L'aumento dello stipendio medio degli ultimi anni è riconducibile al maggior numero di collaboratori che hanno raggiunto l'importo massimo della loro classe di stipendio e al livello spesso più elevato dei nuovi posti.
Nel marzo del 2017 il Consiglio federale ha sottoposto al Parlamento un rapporto sul sistema salariale della Confederazione redatto in adempimento del postulato 14.3999 della Commissione delle finanze del Consiglio nazionale. Il rapporto è incentrato sui risultati di un'analisi del sistema salariale della Confederazione commissionata a esperti esterni nel 2016. Con l'adozione del rapporto, il Consiglio federale ha incaricato il Dipartimento federale delle finanze di presentare entro la metà del 2017 un documento interlocutorio in cui propone modifiche concrete del sistema salariale. In particolare, tale documento deve indicare proposte per la soppressione dell'indennità di residenza e per un'articolazione più concisa del sistema dei premi di prestazione.

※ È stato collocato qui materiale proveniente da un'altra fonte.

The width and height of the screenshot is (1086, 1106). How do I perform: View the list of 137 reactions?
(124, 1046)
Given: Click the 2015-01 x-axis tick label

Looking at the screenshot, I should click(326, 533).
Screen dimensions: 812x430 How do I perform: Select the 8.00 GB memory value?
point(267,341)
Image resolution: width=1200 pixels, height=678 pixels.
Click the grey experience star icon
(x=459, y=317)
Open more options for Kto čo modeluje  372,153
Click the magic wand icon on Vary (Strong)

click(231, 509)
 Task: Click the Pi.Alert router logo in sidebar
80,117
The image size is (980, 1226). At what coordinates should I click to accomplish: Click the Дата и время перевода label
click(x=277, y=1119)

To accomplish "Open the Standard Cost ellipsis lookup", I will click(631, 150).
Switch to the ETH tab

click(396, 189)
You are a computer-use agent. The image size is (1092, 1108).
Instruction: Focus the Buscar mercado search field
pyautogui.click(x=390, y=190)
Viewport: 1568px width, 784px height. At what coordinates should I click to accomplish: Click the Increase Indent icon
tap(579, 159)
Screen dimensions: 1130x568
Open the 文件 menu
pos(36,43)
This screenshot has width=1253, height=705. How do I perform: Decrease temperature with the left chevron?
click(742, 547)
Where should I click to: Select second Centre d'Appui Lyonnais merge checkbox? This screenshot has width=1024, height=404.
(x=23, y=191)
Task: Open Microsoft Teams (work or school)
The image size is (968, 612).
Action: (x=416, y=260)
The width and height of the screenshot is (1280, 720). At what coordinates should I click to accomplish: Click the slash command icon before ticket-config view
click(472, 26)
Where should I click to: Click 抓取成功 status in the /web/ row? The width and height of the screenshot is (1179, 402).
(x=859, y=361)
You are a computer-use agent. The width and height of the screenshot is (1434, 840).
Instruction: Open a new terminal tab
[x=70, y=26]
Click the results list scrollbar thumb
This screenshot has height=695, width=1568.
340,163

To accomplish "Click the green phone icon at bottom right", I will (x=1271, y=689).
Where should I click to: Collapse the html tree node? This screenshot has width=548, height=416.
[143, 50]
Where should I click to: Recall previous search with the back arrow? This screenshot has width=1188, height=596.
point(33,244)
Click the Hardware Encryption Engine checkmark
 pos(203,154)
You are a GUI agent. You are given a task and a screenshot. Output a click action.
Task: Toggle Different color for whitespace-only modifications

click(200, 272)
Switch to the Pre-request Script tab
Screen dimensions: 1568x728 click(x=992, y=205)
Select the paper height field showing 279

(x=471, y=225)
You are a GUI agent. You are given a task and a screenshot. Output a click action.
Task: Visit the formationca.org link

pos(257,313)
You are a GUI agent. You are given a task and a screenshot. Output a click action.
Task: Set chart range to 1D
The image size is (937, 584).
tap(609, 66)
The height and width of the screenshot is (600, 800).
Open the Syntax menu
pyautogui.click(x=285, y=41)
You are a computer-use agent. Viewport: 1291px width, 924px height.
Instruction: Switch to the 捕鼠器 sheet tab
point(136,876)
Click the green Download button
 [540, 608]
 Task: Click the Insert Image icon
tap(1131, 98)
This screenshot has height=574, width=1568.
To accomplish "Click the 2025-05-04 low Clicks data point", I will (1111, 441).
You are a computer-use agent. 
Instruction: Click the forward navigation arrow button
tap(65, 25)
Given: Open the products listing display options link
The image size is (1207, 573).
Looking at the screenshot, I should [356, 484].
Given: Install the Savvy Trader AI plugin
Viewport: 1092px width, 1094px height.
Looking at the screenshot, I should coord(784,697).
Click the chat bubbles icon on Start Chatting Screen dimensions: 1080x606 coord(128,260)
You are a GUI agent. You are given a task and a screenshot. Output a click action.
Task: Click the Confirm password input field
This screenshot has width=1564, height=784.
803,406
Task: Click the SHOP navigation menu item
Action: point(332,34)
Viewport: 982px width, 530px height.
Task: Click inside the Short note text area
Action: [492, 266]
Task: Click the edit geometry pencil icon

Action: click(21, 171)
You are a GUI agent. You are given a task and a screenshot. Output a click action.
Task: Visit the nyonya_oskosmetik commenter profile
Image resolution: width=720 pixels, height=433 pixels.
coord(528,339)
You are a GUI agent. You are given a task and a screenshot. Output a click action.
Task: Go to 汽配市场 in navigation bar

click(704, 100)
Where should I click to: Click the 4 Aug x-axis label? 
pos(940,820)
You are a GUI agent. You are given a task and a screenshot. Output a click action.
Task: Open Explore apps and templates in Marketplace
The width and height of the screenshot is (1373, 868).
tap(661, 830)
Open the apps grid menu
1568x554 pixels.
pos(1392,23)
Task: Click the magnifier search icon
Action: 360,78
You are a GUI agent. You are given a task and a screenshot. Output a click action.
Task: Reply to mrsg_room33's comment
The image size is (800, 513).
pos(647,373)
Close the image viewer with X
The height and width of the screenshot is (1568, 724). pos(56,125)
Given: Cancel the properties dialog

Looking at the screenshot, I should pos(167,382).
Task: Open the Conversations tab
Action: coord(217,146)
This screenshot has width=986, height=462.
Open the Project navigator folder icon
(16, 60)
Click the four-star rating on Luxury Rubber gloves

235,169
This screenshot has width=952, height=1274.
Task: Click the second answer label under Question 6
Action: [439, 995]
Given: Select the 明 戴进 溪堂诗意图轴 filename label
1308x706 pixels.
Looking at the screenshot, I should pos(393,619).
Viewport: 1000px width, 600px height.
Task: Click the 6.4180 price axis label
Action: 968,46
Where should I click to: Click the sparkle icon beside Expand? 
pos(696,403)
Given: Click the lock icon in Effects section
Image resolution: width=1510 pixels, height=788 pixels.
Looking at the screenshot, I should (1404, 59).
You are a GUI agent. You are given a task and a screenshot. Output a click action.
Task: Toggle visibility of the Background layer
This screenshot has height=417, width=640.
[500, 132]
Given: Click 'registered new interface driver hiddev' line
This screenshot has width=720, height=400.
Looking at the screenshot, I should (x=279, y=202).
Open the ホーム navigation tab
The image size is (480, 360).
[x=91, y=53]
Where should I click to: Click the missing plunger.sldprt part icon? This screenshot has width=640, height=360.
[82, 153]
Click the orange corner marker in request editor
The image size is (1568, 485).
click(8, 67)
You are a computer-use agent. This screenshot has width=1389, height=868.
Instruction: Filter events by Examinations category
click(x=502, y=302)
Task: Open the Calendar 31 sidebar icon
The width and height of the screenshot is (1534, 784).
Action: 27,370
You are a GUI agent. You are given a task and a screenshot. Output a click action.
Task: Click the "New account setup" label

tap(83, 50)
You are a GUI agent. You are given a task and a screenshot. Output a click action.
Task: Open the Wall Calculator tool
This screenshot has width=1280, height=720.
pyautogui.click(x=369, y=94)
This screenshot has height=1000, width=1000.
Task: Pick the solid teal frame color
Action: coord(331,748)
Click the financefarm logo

La nuova regolamentazione dell'indennità di residenza e gli adeguamenti in materia di premi di prestazioni modificano sensibilmente la situazione di partenza per un confronto degli stipendi. Appare pertanto sensato, in particolare a causa delle disposizioni transitorie derivanti dagli adeguamenti del sistema, di prevedere una fase di consolidamento prima di poter rilevare nuovamente dati attendibili per uno studio comparativo.
Il Consiglio federale propone di respingere la mozione.